A healthcare worker, conducts a virtual counselling session with a sex worker at Alive Medical Services in Kampala, Uganda.

Key information

  • Organisation: Alive Medical Services (AMS)
  • Country: Uganda
  • Region: East Africa
  • Stage of innovation: Stage 3: Pilot
  • Start date: October 2020
  • End date: June 2021
  • Type of innovation: Service innovation: new or improved service
  • Budget: 60,000 USD
  • Funder: SIDA through the Swedish Embassy in Kampala, managed by Frontline AIDS

Summary of intervention

Adolescence is a time of tremendous emotional upheaval and change — it is estimated that 50% of mental issues begin during this time. For young people in Uganda, gender-based violence (GBV) often further impacts mental health, and the relationship between poor mental health and adherence to medications means young people living with HIV (YPLHIV) risk defaulting on antiretroviral treatment. They often lack confidence to seek support, and health care workers may not have the skills to identify mental health issues or make relevant referrals.

Under the sexual and reproductive health and rights (SRHR) Umbrella project, AMS has mainstreamed mental health and GBV into SRHR and HIV services for YPLHIV. Activities included facility-based mental health workshops for YPLHIV, their caregivers and families; home visits and peer-led community learning activities, and training for health care workers. The aim was to increase awareness of GBV and its effects on mental health; prevent and respond to GBV and mental health issues; reduce levels of depression; improve ART adherence, and boost communication skills and self-esteem.

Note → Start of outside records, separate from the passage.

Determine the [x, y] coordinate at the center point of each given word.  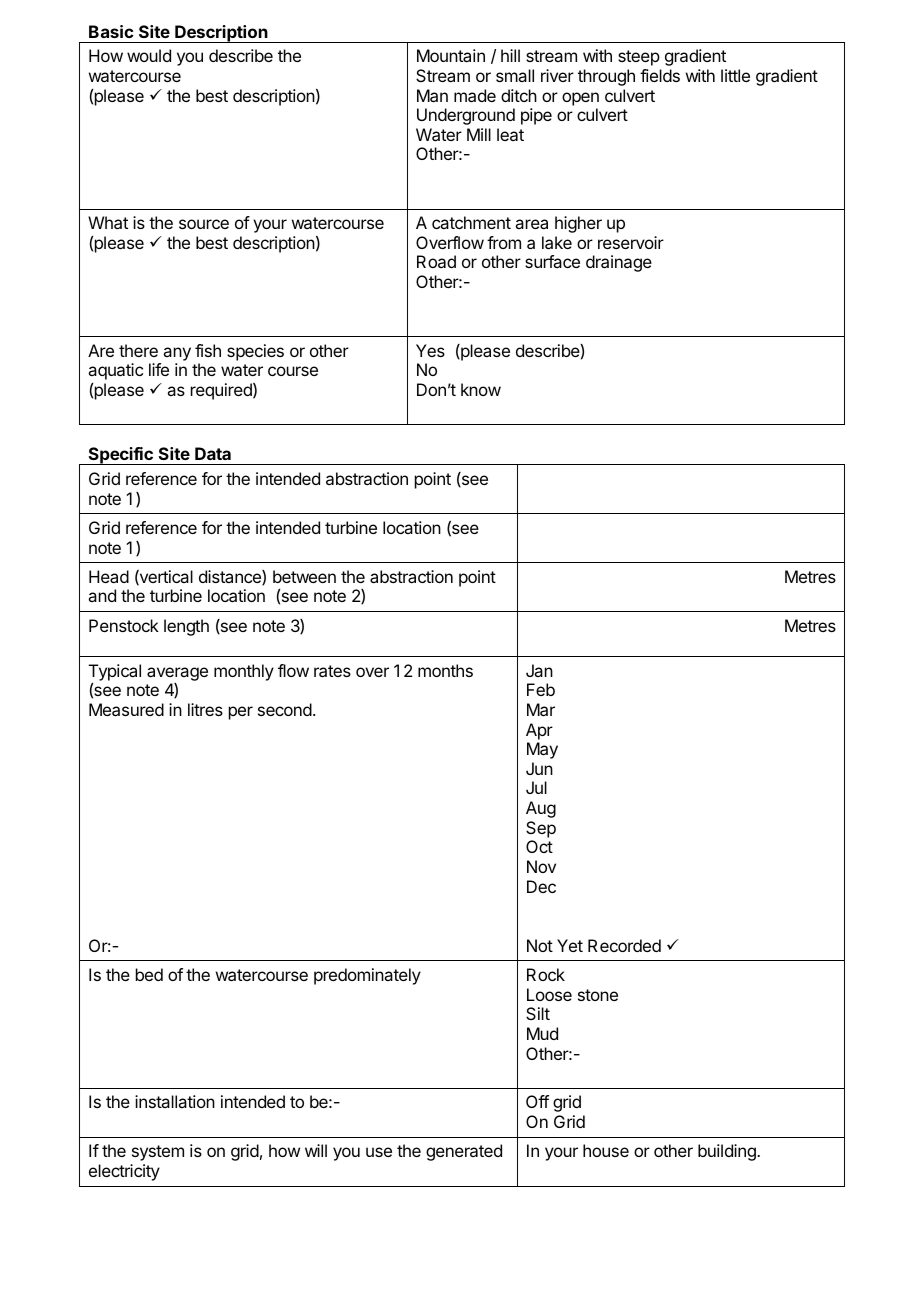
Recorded [624, 945]
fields [660, 75]
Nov [541, 866]
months [445, 670]
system [158, 1153]
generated [464, 1152]
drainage [619, 263]
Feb [541, 689]
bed [149, 974]
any [177, 354]
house [606, 1150]
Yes [430, 350]
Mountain [451, 55]
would [149, 55]
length [186, 627]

An end-of-project evaluation showed improved mental health and psychosocial well-being among YPLHIV. Health care workers reported new skills in identifying and screening for mental health, as well as improved counselling skills, which they intend to cascade to colleagues. Parents and caregivers felt better able to communicate with their children, and both caregivers and adolescents reported increased confidence and self-esteem. Barriers to adherence and ART retention were broken down, improving viral loads for YPLHIV


  • Learning confirmed linkages between poverty, mental health and GBV, and a need for economic empowerment activities.
  • Capacity-building for health care workers proved to be an effective way to strengthen integration of GBV into SRHR services.
  • Bringing caregivers and young people together improved relationships. Some participants struggled in English and requested training materials, visual aids and IEC materials in local languages.

next steps

AMS is incorporating this learning and building on this project through its Year 6 Innovation grant, which has a strong focus on economic empowerment. Future plans will promote integration of mental health services in routine care and treatment for adolescents and YPLHIV using family and peer-led interventions as well as empowering medical workers with counselling and communication skills.


To enhance sustainability the project needs to involve more peer educators, community health workers, and facility health workers to continue to achieve impact.